My skin clammed up with a cold sweat, and I became very aware of a persistent hiss in both ears. My arm hurt. On the very limits of my vision’s periphery, a forgot-to-pay-the-cable-bill kind of static fizzle began to march in around my consciousness. Fuck me! This was a bad idea. This machine is sucking me dry. It must be broken; it’s taking too much!
The index finger of my non-dead hand moved across my torso and hovered above a red panic button that, a nurse informed me when the process started, would summon help if needed. I pictured myself on the very edge of consciousness, pushing the button, an alarm sounding, and a smelling salt toting nurse running over to revive my passed out form while all the other donors looking on in disgust. Push it! Just push it all ready! You are dying.

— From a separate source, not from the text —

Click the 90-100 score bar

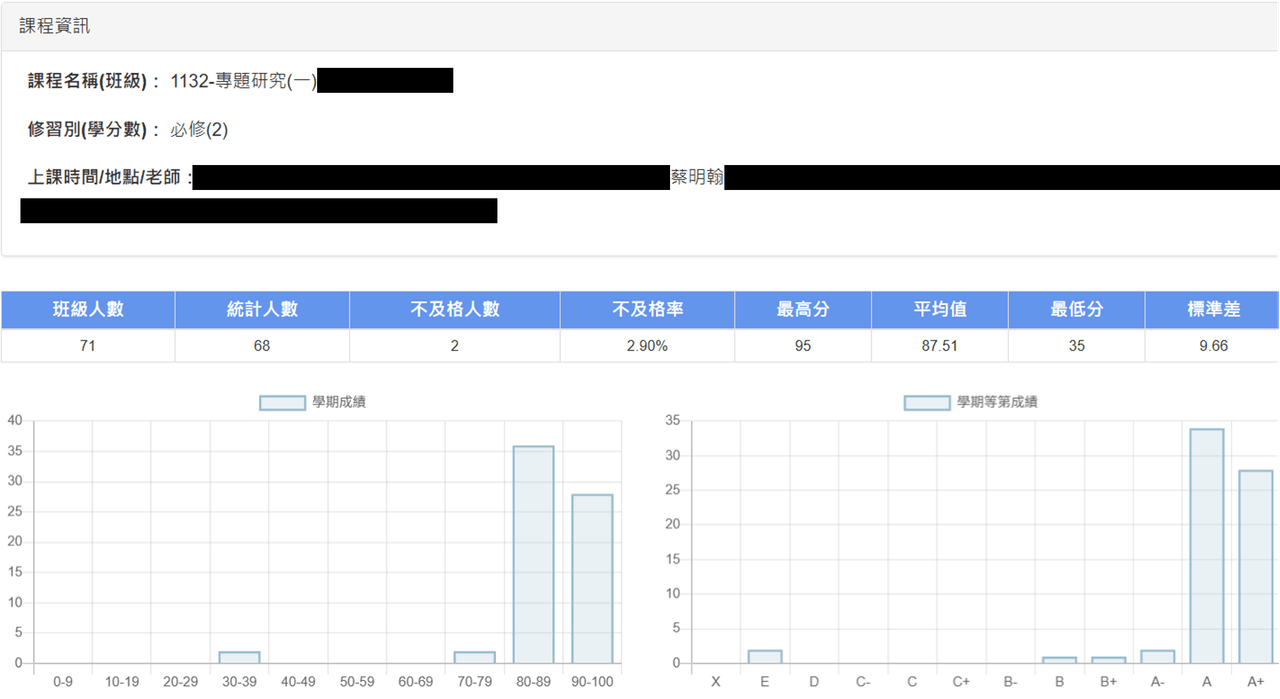pos(592,579)
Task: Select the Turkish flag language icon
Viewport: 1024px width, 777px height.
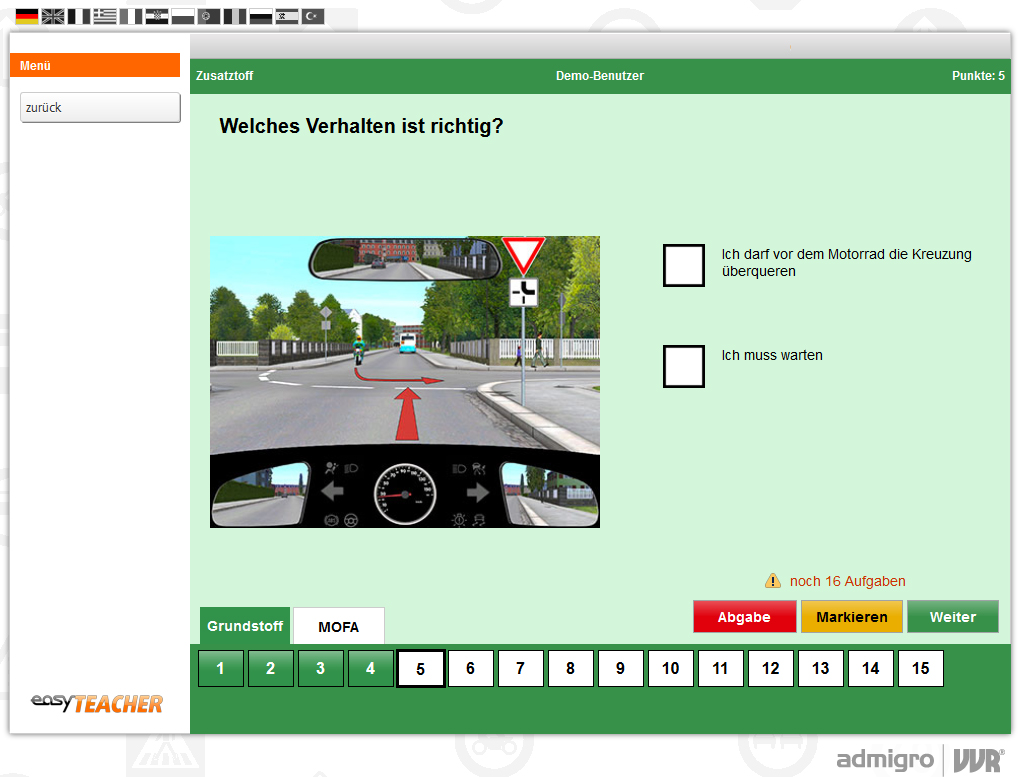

Sheer embarrassment of what might happen kept me from pushing it and my vision tunneled to two bright pinholes of fluorescent light. I was all but gone when the machine clicked, stopped whirling, and a happy electronic tune that signaled the bloodletting was over began to play. The static retreated. A nurse came over and unhooked the works.
“How was that?” she asked.
“No sweat.” I said and gathered my wits.
“You look a little pale.”
“Really? Huh. That’s weird.”
“Would you like a cookie and a glass of juice?”
“Sure I would, thank you.”
The cookie was stale, and the juice watered down, but they hit the spot. I finished eating, wobbled my way to the front counter, cashed out, and walked a few blocks to the nearest gear shop.
Suicide Rock. Twenty feet to my left was that god-forsaken #1 Black Diamond micro-stopper that I’d picked up a decade prior. The one that was never intended to be used for free climbing; the same one that, in fact, was to be used only for direct aid; that I kept on my rack these days more for a joke or conversation starter than anything I would actually spend time with fiddling a home for in some nothing of a crack—the thing wouldn’t hold my ghost in even a short fall.
I knew this now, but the mind does funny things in the moment—I once passively placed my belay device when I ran out of gear. I knew this, yet there that nut was, shiny as the day I bought it, twenty feet to my left in the last usable bit of a petered-out flake, and I, twenty feet to the right, on the terrible nothings of a Suicide slab. Nothing but credit card edges and friction and my mind in the grips of panic, not reveling in the movement or challenge or beauty of the climb, but at the perceived terminus of my short life. Fuck me. This was a bad idea, how did I even acquire that little piece of crap?